## Supplied records
....................

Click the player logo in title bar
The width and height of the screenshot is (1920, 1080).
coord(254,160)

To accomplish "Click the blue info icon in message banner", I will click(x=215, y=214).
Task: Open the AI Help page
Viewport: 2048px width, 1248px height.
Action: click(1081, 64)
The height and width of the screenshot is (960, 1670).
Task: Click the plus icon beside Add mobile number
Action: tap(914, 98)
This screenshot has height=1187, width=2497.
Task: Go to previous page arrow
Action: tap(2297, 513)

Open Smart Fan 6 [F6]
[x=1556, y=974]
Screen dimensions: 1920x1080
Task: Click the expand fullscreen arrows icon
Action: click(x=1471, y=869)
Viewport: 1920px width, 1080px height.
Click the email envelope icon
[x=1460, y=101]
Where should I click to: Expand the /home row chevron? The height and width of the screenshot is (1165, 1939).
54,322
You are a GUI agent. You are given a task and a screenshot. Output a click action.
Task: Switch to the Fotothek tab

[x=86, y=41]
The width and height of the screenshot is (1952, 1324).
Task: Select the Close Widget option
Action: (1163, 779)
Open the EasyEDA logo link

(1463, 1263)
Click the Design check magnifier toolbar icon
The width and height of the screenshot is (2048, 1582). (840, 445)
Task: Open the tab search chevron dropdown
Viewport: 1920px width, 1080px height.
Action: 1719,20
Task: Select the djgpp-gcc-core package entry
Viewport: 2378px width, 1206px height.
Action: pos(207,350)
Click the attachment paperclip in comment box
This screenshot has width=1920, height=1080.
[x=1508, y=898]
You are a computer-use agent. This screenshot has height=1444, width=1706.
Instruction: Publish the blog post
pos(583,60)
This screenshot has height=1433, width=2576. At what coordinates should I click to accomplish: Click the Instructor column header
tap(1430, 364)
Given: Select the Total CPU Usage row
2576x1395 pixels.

....................

## What this task involves
The lines needed run from the first line of the data through the line containing "You are a GUI"; give them again exactly and nothing else.

## Result of the exercise
Click the player logo in title bar
The width and height of the screenshot is (1920, 1080).
coord(254,160)

To accomplish "Click the blue info icon in message banner", I will click(x=215, y=214).
Task: Open the AI Help page
Viewport: 2048px width, 1248px height.
Action: click(1081, 64)
The height and width of the screenshot is (960, 1670).
Task: Click the plus icon beside Add mobile number
Action: tap(914, 98)
This screenshot has height=1187, width=2497.
Task: Go to previous page arrow
Action: tap(2297, 513)

Open Smart Fan 6 [F6]
[x=1556, y=974]
Screen dimensions: 1920x1080
Task: Click the expand fullscreen arrows icon
Action: click(x=1471, y=869)
Viewport: 1920px width, 1080px height.
Click the email envelope icon
[x=1460, y=101]
Where should I click to: Expand the /home row chevron? The height and width of the screenshot is (1165, 1939).
54,322
You are a GUI agent. You are given a task and a screenshot. Output a click action.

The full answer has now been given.